The attempt of defendant’s counsel to prove by a mathematical demonstration that the defendant could not have stopped and looked without seeing the approaching train, is based upon the theory that the train was moving at the rate of five miles an hour. The rate at which the train was moving is by no means free from doubt. The engineer alone so testified, and the creditability of that witness was to be determined by the jury under all the circumstances. The fact that the train struck the plaintiff’s wagon so quickly after coming round the *621curve would seem to indicate that the speed was greater than that which a person could walk. Chrisman, the witness who watched the train come a long distance before it turned into the curve, almost at the crossing, testified that the train was running at its usual rate and had not slackened its speed.
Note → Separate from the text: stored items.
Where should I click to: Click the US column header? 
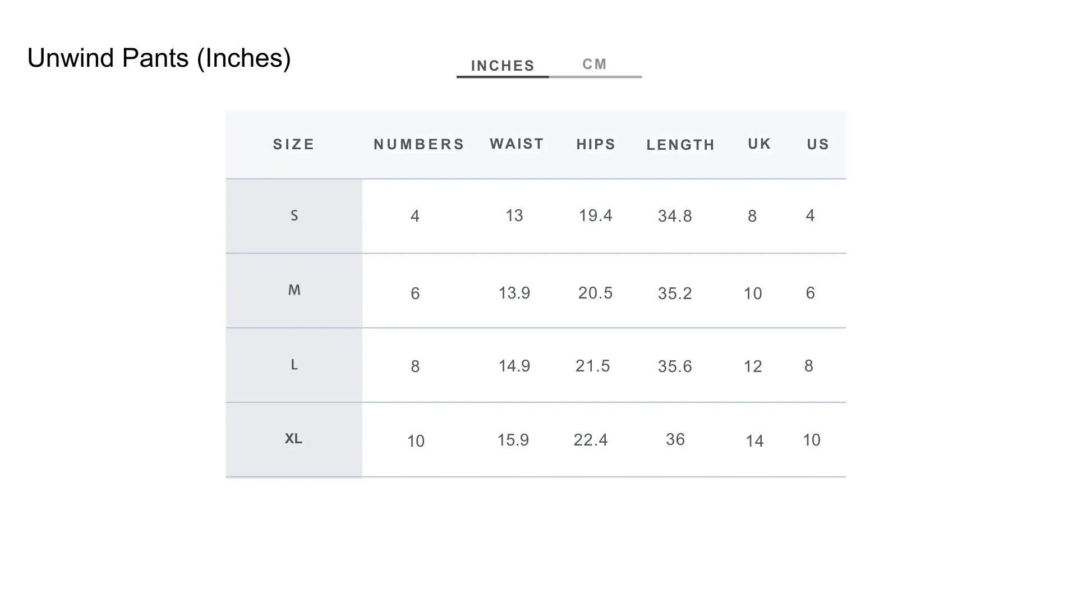(x=818, y=144)
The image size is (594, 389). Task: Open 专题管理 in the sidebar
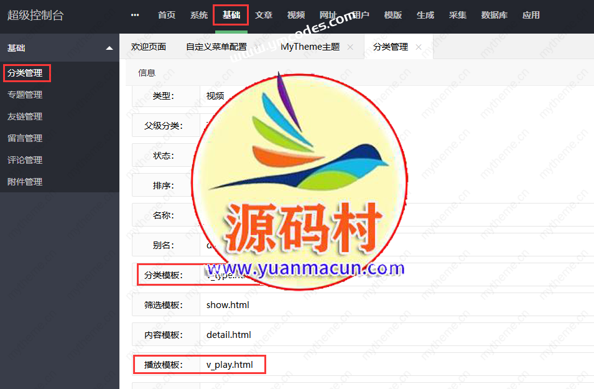click(x=25, y=95)
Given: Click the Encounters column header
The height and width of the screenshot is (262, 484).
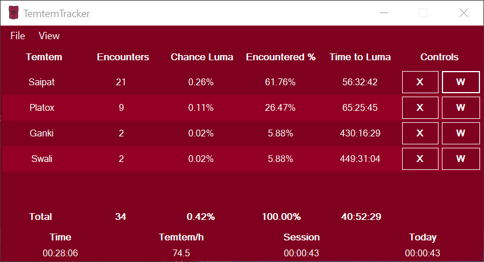Looking at the screenshot, I should point(123,57).
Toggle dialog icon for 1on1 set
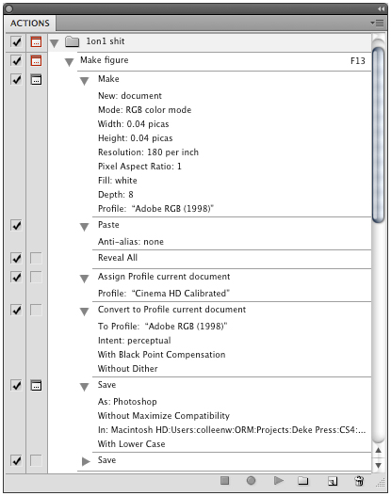 36,41
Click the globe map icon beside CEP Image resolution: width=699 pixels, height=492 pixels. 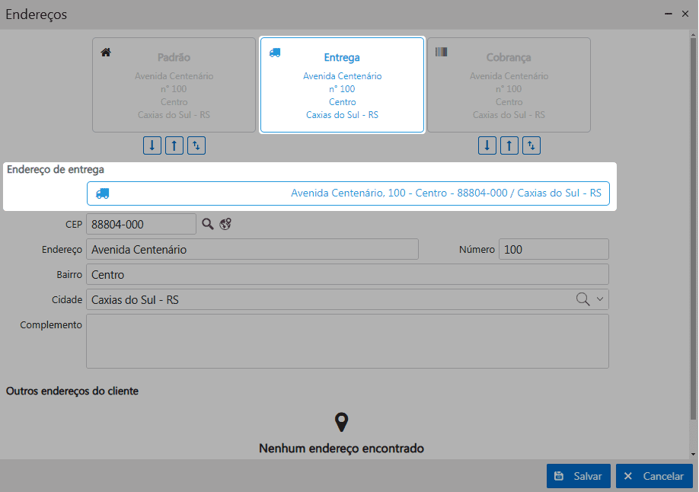click(225, 224)
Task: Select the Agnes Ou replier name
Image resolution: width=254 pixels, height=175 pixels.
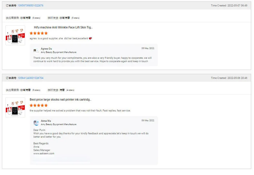Action: tap(47, 49)
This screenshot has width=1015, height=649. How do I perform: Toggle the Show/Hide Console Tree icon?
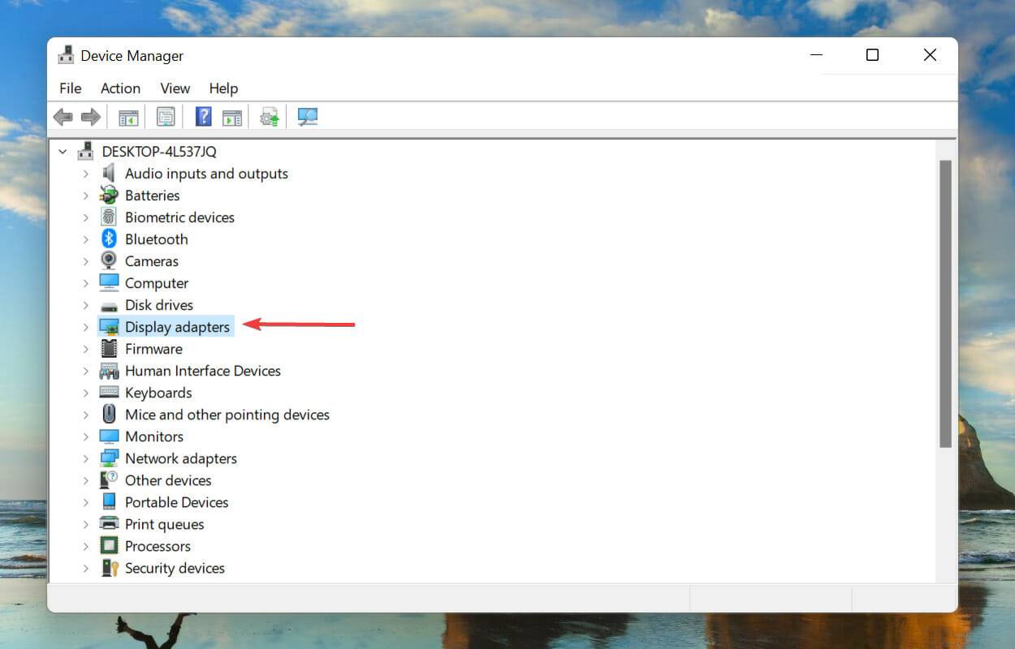tap(127, 117)
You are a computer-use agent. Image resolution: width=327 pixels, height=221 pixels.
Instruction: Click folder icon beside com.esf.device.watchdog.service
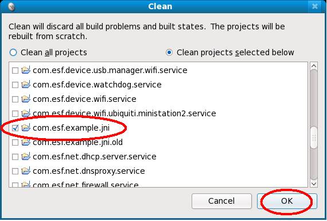(26, 85)
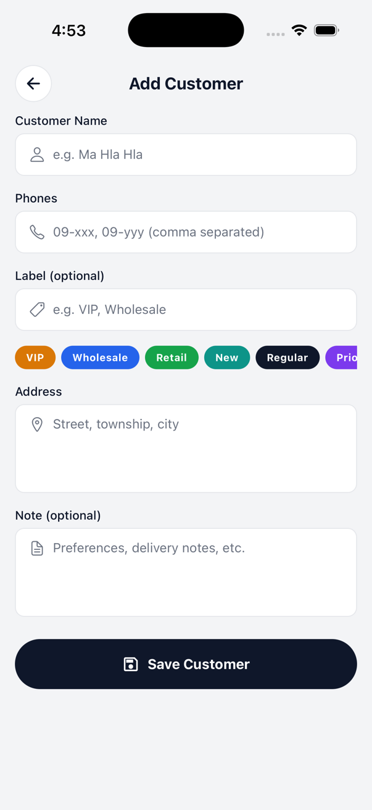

Here was such a conflict of testimony as would not have warranted the court in determining the rate at which the train was moving as a matter of law, or assuming it as an undisputed fact.
The assertion that the plaintiff knew there was a train then due at the crossing is not sustained by the evidence. All the witnesses agree that the train was behind time. Had it been on time it would have passed before the plaintiff came in sight of the crossing. There was no evidence that the defendant was aware the train was behind time, and he himself testifies that he believed it had passed.
A careful consideration of the testimony convinces us that upon all the questions material to this issue there was a substantial conflict of testimony, and it was the duty of the court to submit the case to the jury: McNeal v. Pittsburg, etc., Railway Company, 131 Pa. 184; Davidson v. Lake Shore, etc., Railway Co., 171 Pa. 522.
The judgment is affirmed.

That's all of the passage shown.